I want to matching of filenames like Colibri does. I tried to solve it by regular expressions.
Searching in Colibri works that You type characters which are in order inside of a filename and it finds all files with these characters in order in the filename. For example for "ab" it finds "cabal", "ab", and "achab".
Simple insertion of .* between letters works (so searched string "ab" becomes regular expression .*a.*b.*), but I want to make it on large amount of files.
So far I have O(N*???), where N is amount of filenames and ??? is at best linear complexity (I assume my language uses NFA). I don't care about space complexity that much. What data structures or algorithms should I choose to make it more efficient (in time complexity)?

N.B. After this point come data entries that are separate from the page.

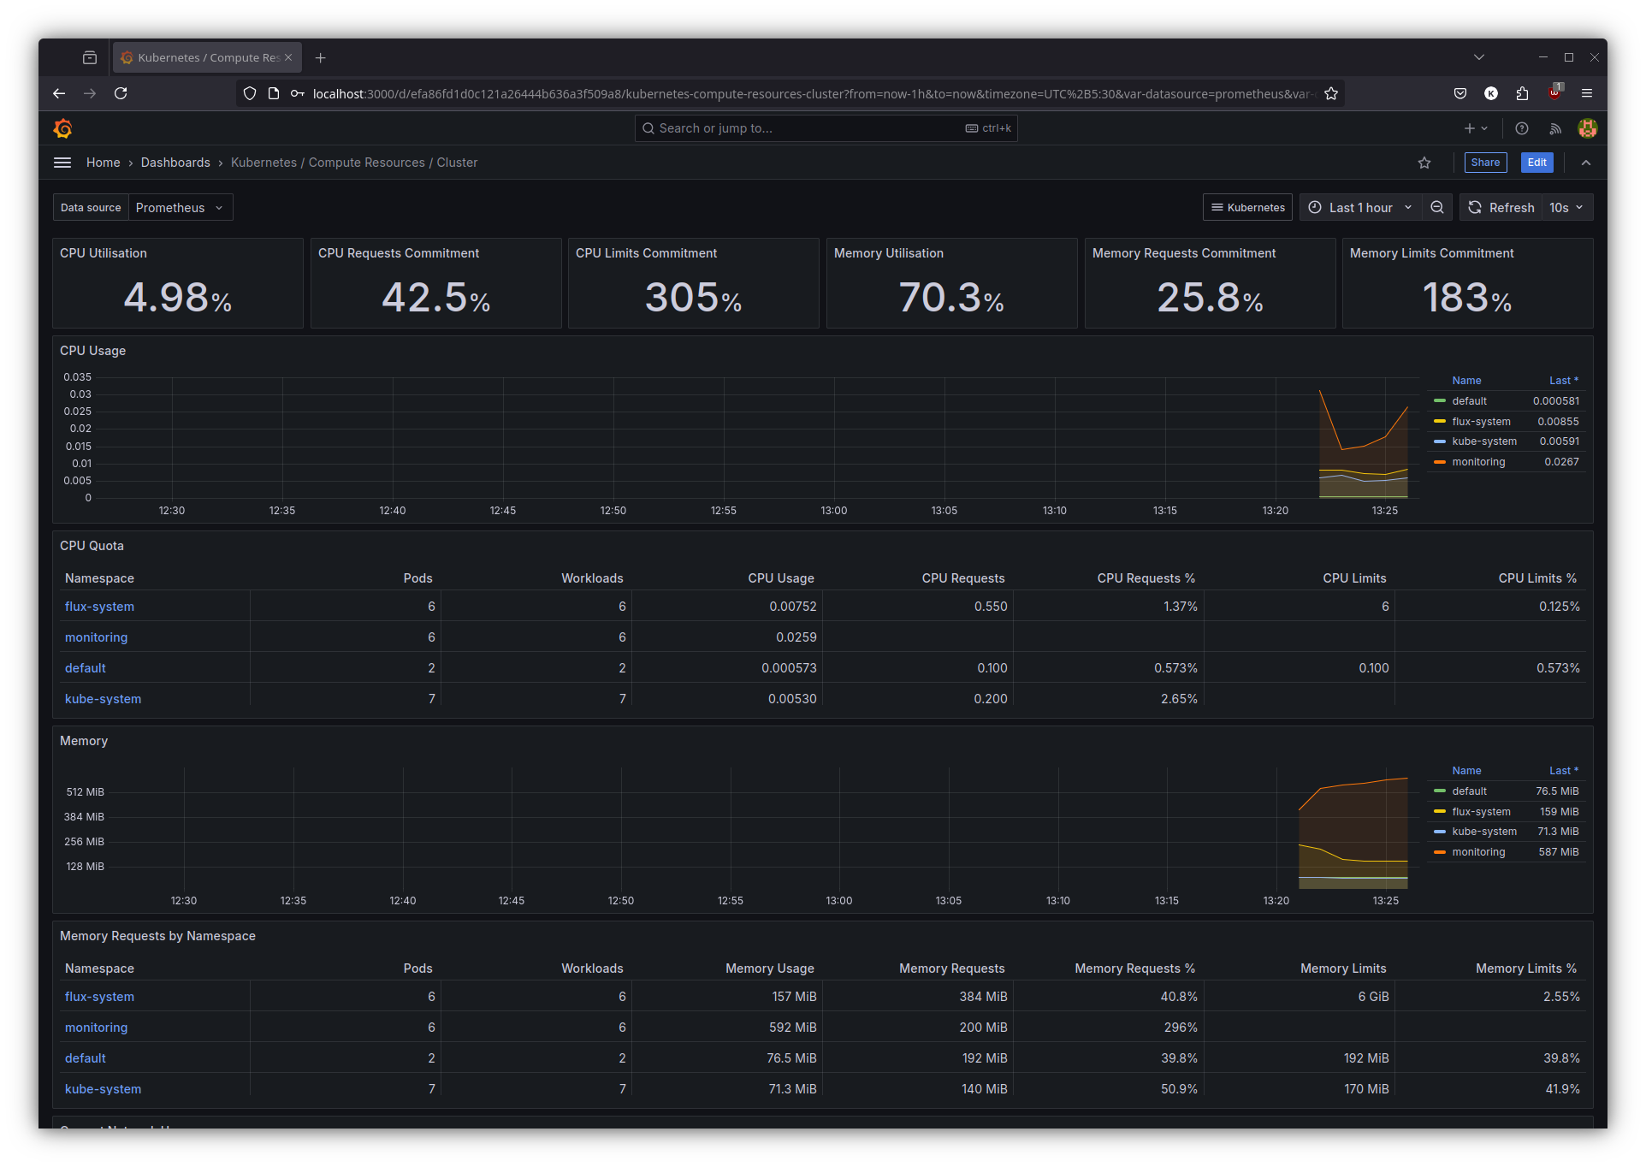Click the zoom out time range icon
Viewport: 1646px width, 1167px height.
[x=1437, y=207]
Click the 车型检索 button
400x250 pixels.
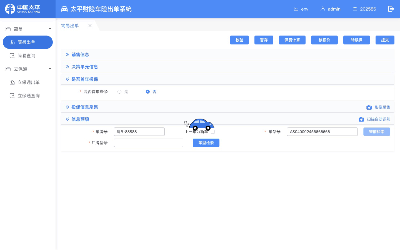click(x=206, y=143)
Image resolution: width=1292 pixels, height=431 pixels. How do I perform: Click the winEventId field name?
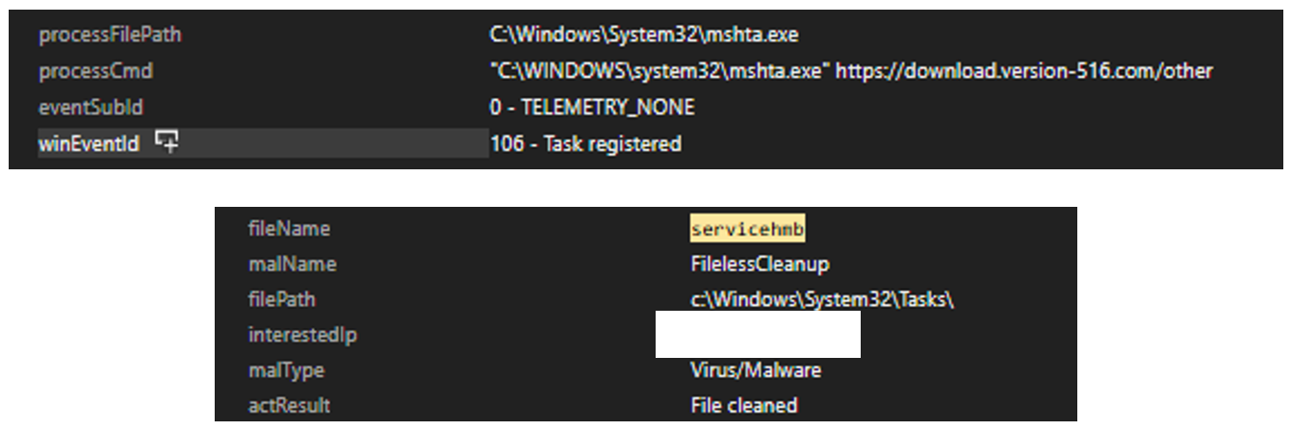89,143
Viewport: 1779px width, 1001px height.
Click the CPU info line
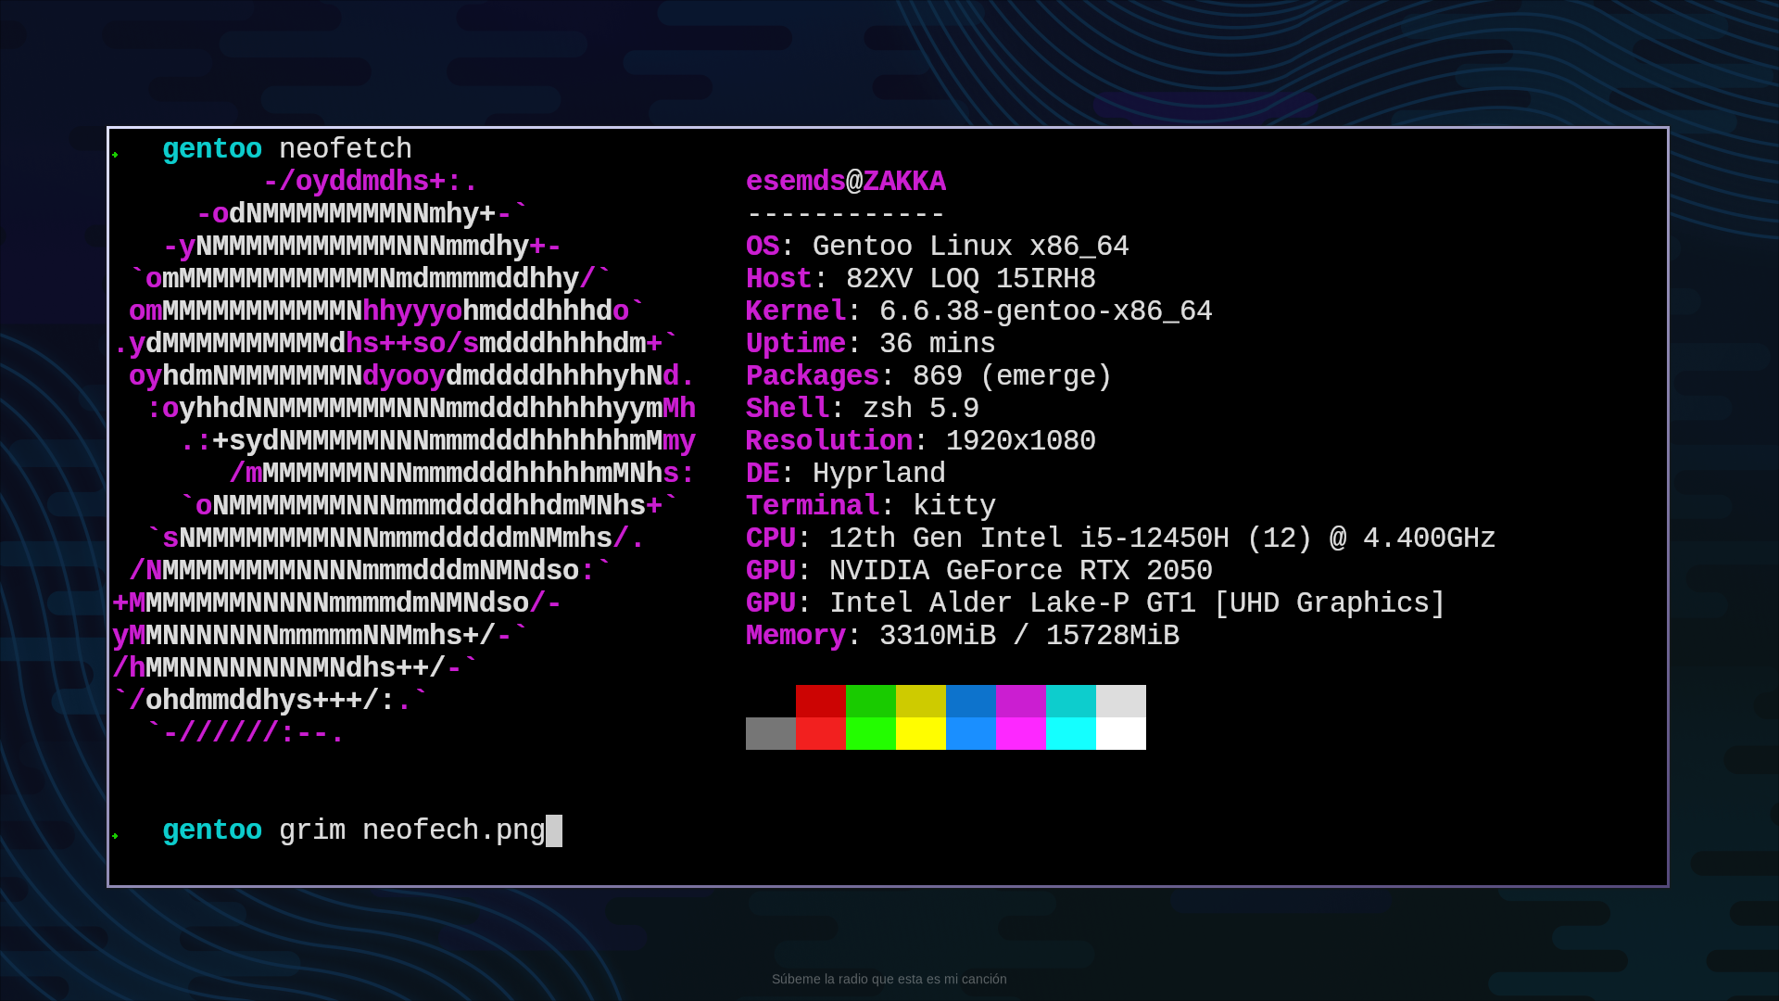tap(1119, 539)
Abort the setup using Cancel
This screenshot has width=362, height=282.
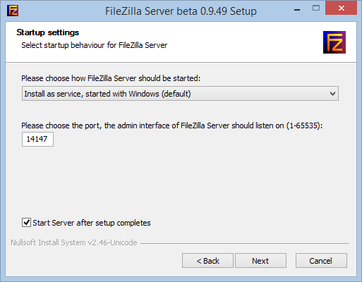321,261
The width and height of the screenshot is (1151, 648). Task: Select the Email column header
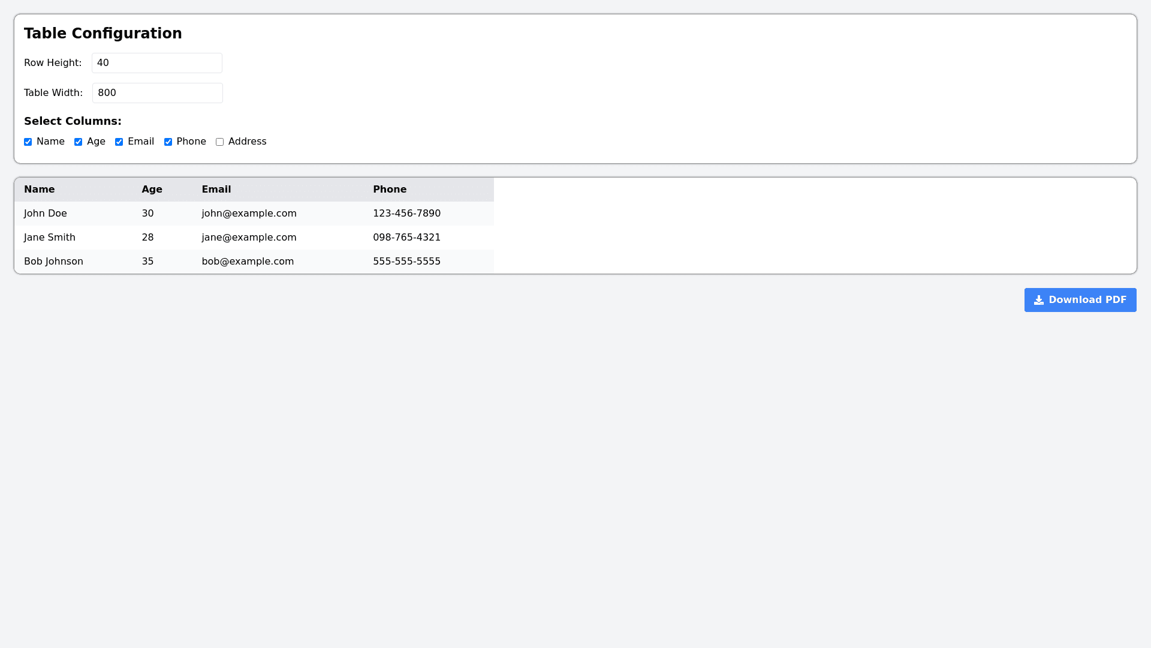point(216,190)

If you just want to check whether the characters of a search string search are contained in another string str in the same order, you could use this simple algorithm:
pos := -1
for each character in search do
pos := indexOf(str, character, pos+1)
if pos is -1 then
break
endif
endfor
return pos
This algorithm returns the offset of the last character of search in str and -1 otherwise. Its runtime is in O(n) (you could replace indexOf by a simple while loop that compares the characters in str from pos to Length(str)-1 and returns either the offset or -1).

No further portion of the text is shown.